- Work instructions: Look below for the line that contains "Screen dimensions: 704x424", then copy it and each following line to the end of the records, minus any pictures.

++++++++++

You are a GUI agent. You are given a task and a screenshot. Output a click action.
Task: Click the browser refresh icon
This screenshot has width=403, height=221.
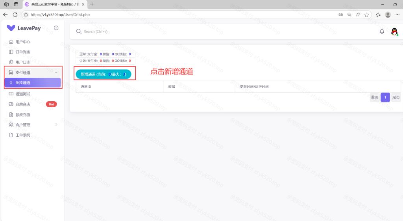point(15,15)
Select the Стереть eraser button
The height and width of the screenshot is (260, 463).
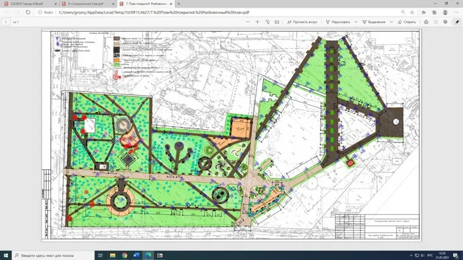point(407,22)
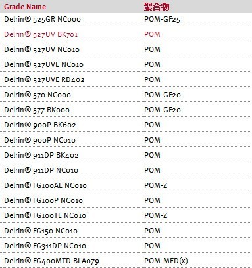This screenshot has width=252, height=268.
Task: Open the Delrin FG150 NC010 grade
Action: (x=41, y=231)
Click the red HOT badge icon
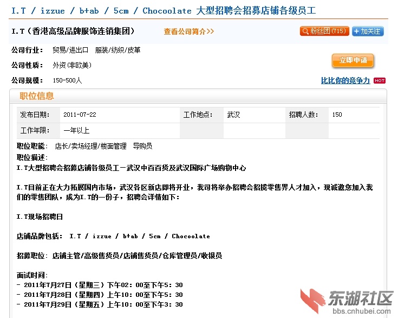The height and width of the screenshot is (318, 398). (380, 80)
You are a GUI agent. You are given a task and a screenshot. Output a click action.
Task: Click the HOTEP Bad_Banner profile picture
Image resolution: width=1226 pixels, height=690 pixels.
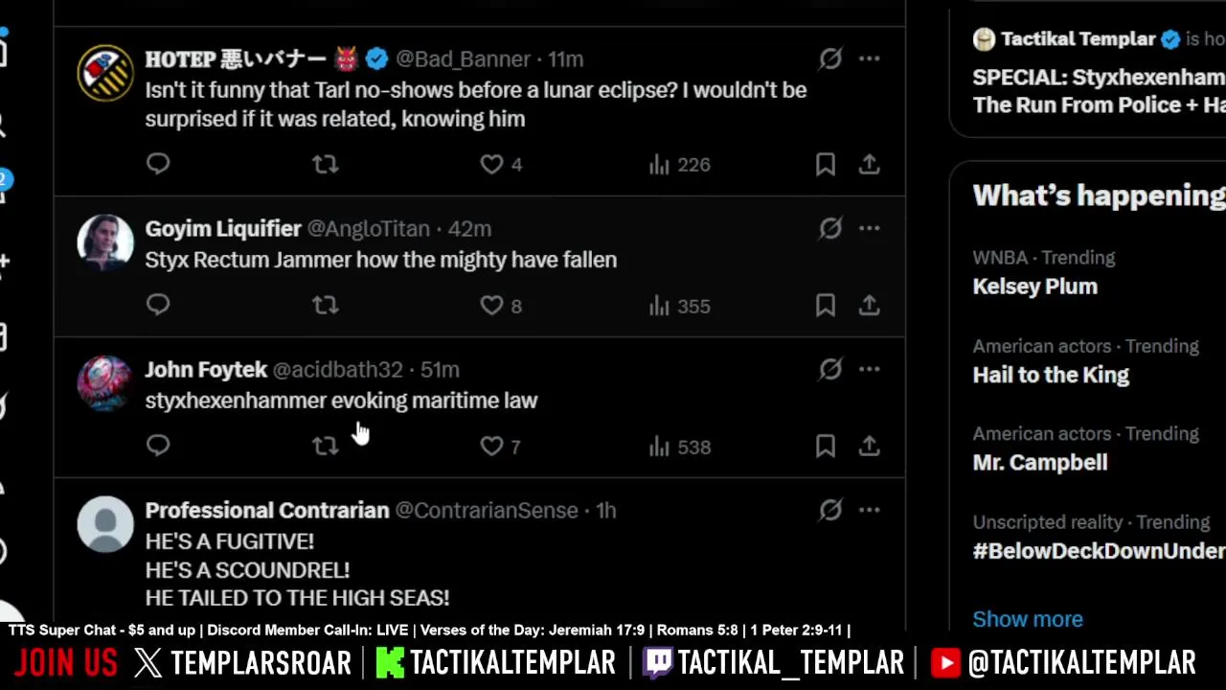point(105,73)
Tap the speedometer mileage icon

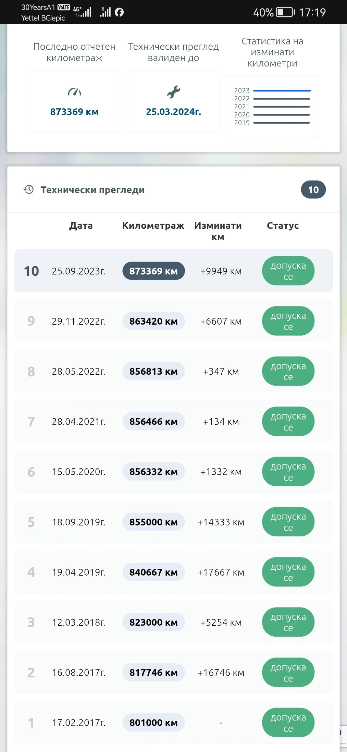pos(75,92)
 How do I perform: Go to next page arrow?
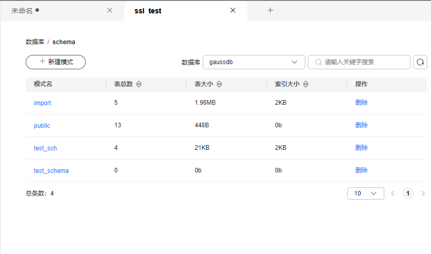423,193
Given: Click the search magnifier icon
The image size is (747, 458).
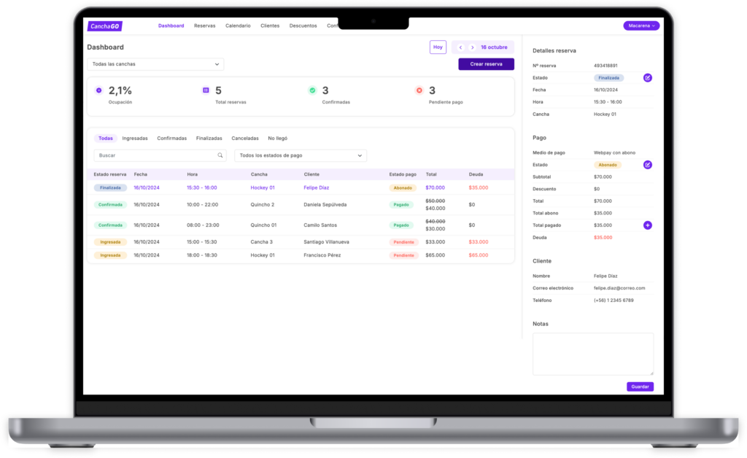Looking at the screenshot, I should coord(220,155).
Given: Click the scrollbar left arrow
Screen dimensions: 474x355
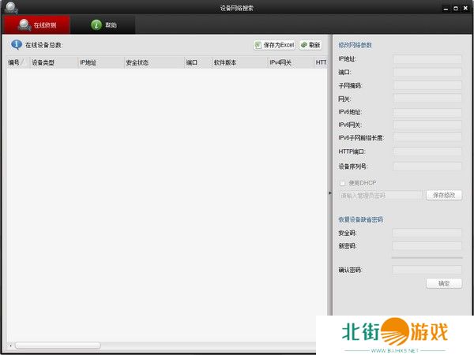Looking at the screenshot, I should [10, 346].
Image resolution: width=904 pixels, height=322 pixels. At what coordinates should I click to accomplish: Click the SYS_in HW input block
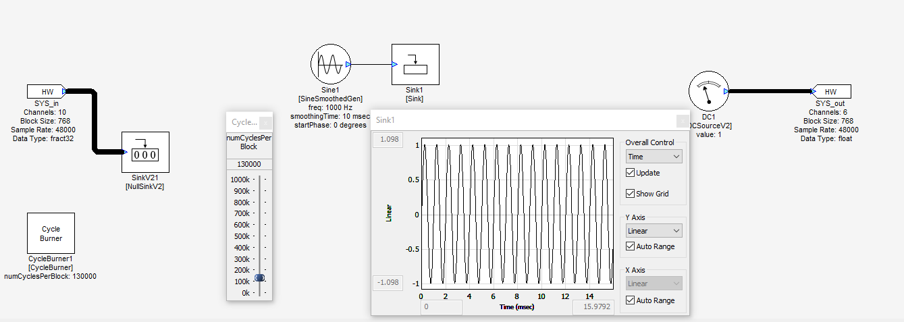coord(47,92)
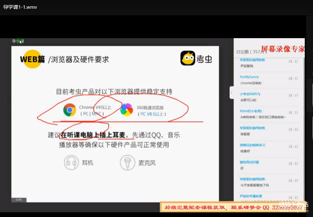
Task: Click the MAC link under Chrome
Action: (x=96, y=114)
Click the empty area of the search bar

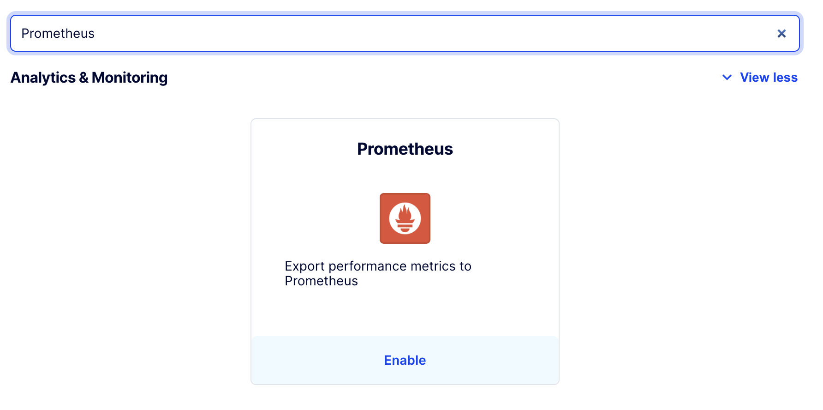tap(461, 33)
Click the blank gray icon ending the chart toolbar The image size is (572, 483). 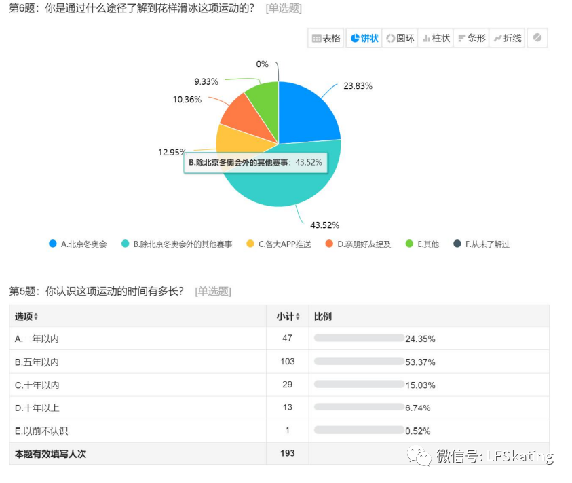tap(536, 38)
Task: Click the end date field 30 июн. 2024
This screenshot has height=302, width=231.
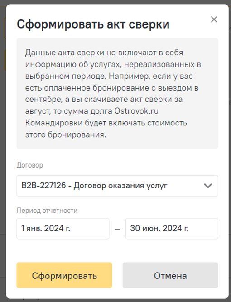Action: click(x=172, y=229)
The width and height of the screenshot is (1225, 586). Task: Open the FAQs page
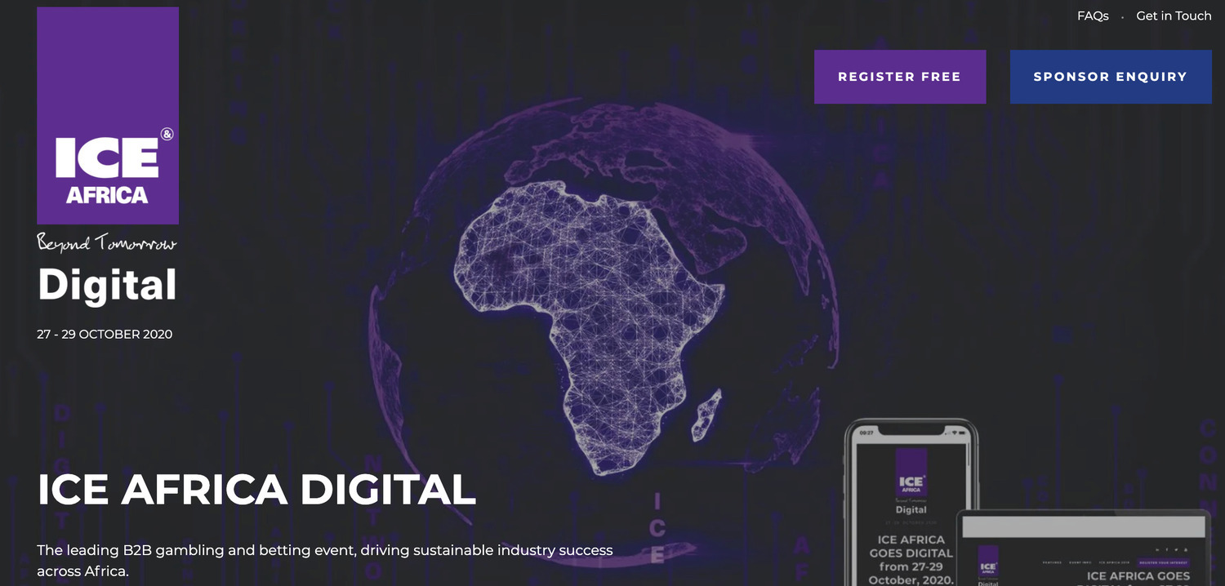point(1093,16)

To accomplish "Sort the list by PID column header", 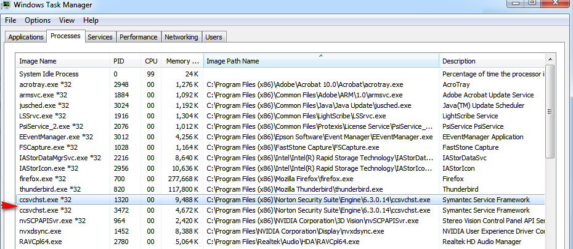I will (x=125, y=61).
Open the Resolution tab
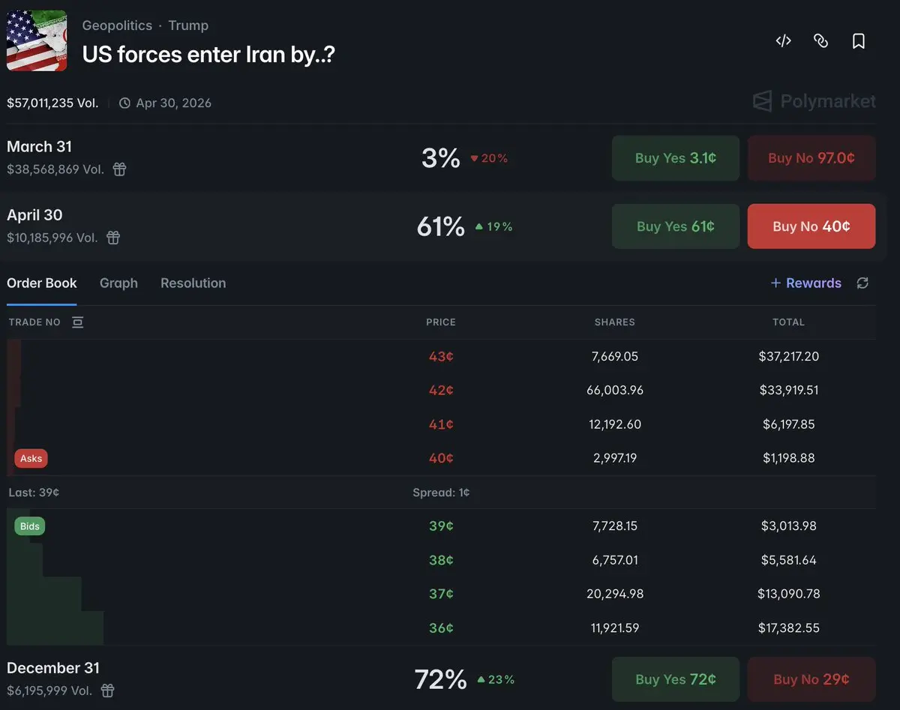Image resolution: width=900 pixels, height=710 pixels. tap(193, 283)
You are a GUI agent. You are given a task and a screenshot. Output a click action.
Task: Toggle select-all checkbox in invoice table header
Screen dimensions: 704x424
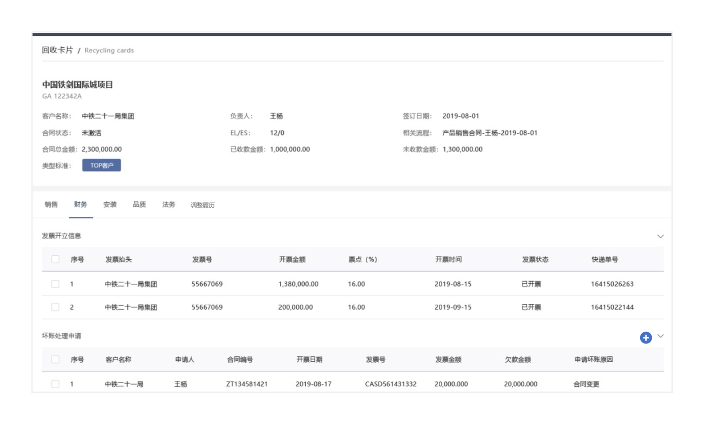[x=55, y=259]
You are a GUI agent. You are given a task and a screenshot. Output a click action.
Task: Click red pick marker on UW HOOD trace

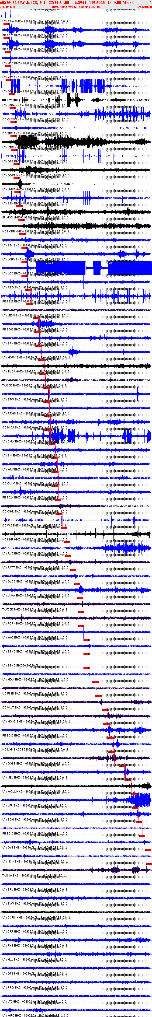click(107, 724)
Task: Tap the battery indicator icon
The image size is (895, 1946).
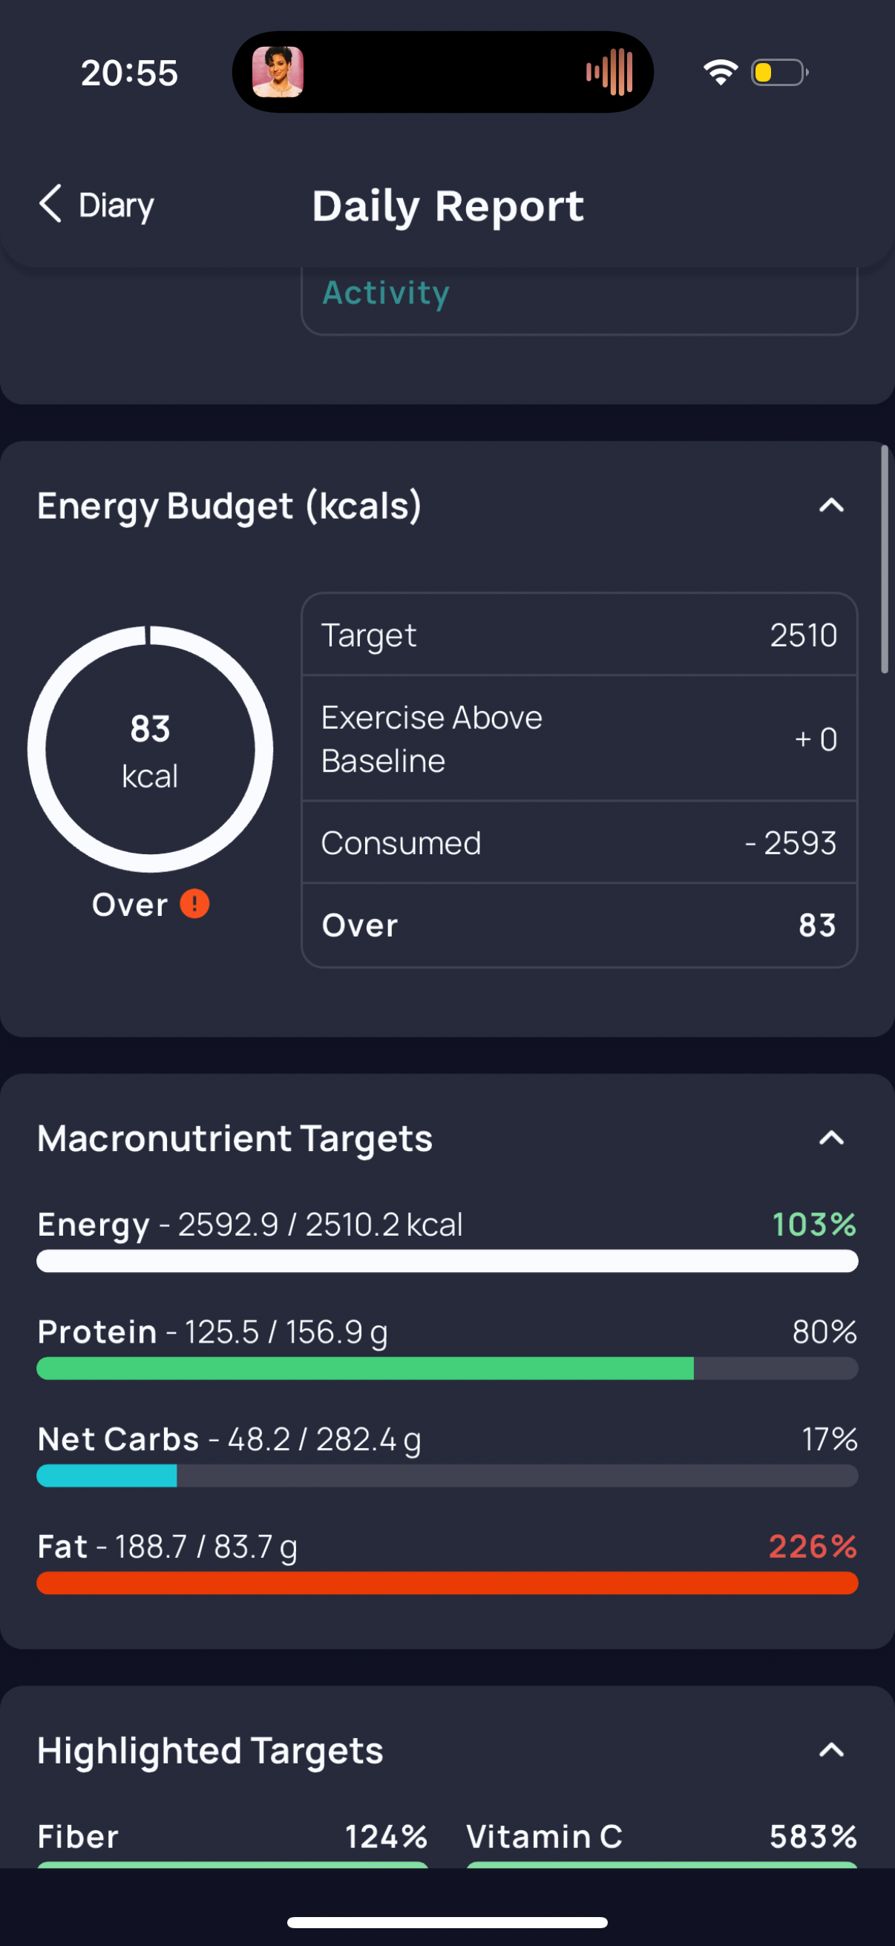Action: pyautogui.click(x=779, y=73)
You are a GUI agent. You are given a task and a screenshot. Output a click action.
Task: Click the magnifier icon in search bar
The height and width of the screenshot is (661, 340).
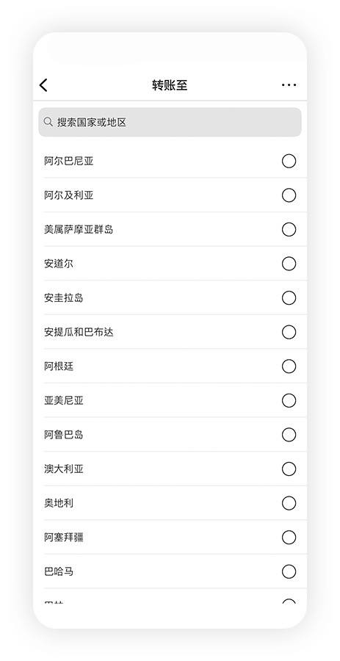click(x=48, y=122)
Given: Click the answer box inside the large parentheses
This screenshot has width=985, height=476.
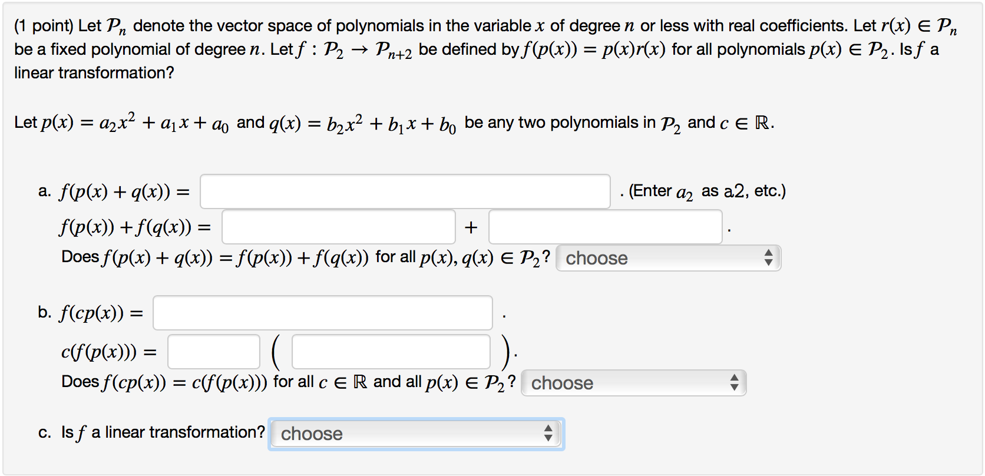Looking at the screenshot, I should click(x=391, y=352).
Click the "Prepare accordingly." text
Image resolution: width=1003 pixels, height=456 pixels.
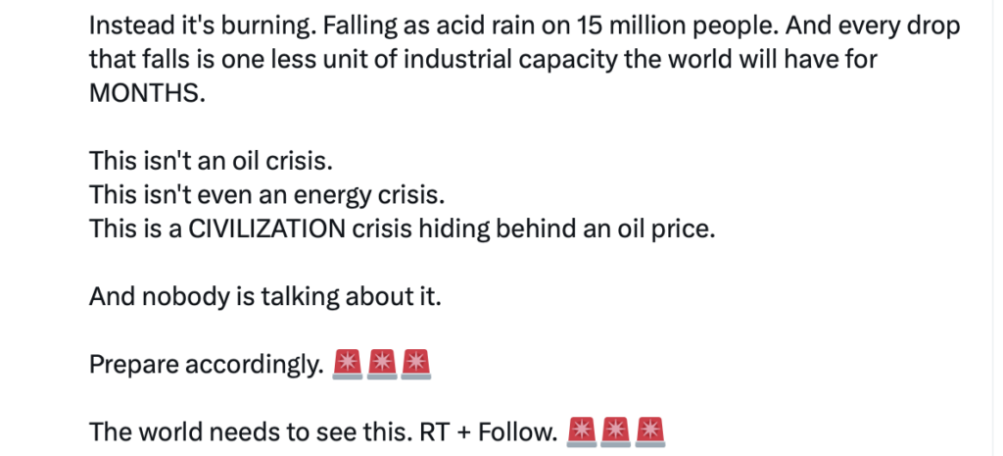click(x=206, y=365)
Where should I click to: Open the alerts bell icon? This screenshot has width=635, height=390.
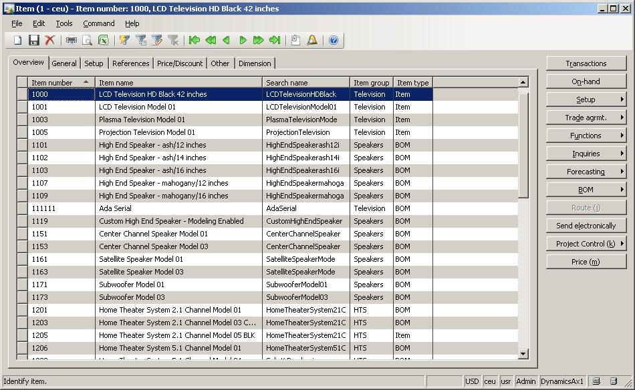click(x=311, y=39)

++++++++++

- Task response:
Screen dimensions: 704x424
[x=55, y=259]
You are a GUI agent. You are given a task and a screenshot. Output a click action.
Task: Click red pick marker on UW HOOD trace

click(107, 724)
Task: Tap the battery indicator icon
The image size is (895, 1946).
Action: pyautogui.click(x=779, y=73)
You are a GUI agent. You are given a task and a screenshot. Output a click action.
Task: Click the magnifier icon in search bar
The height and width of the screenshot is (661, 340).
click(x=48, y=122)
Given: Click the answer box inside the large parentheses
This screenshot has width=985, height=476.
Looking at the screenshot, I should click(x=391, y=352).
Click the "Prepare accordingly." text
Image resolution: width=1003 pixels, height=456 pixels.
click(x=206, y=365)
Where should I click to: Open the alerts bell icon? This screenshot has width=635, height=390.
click(x=311, y=39)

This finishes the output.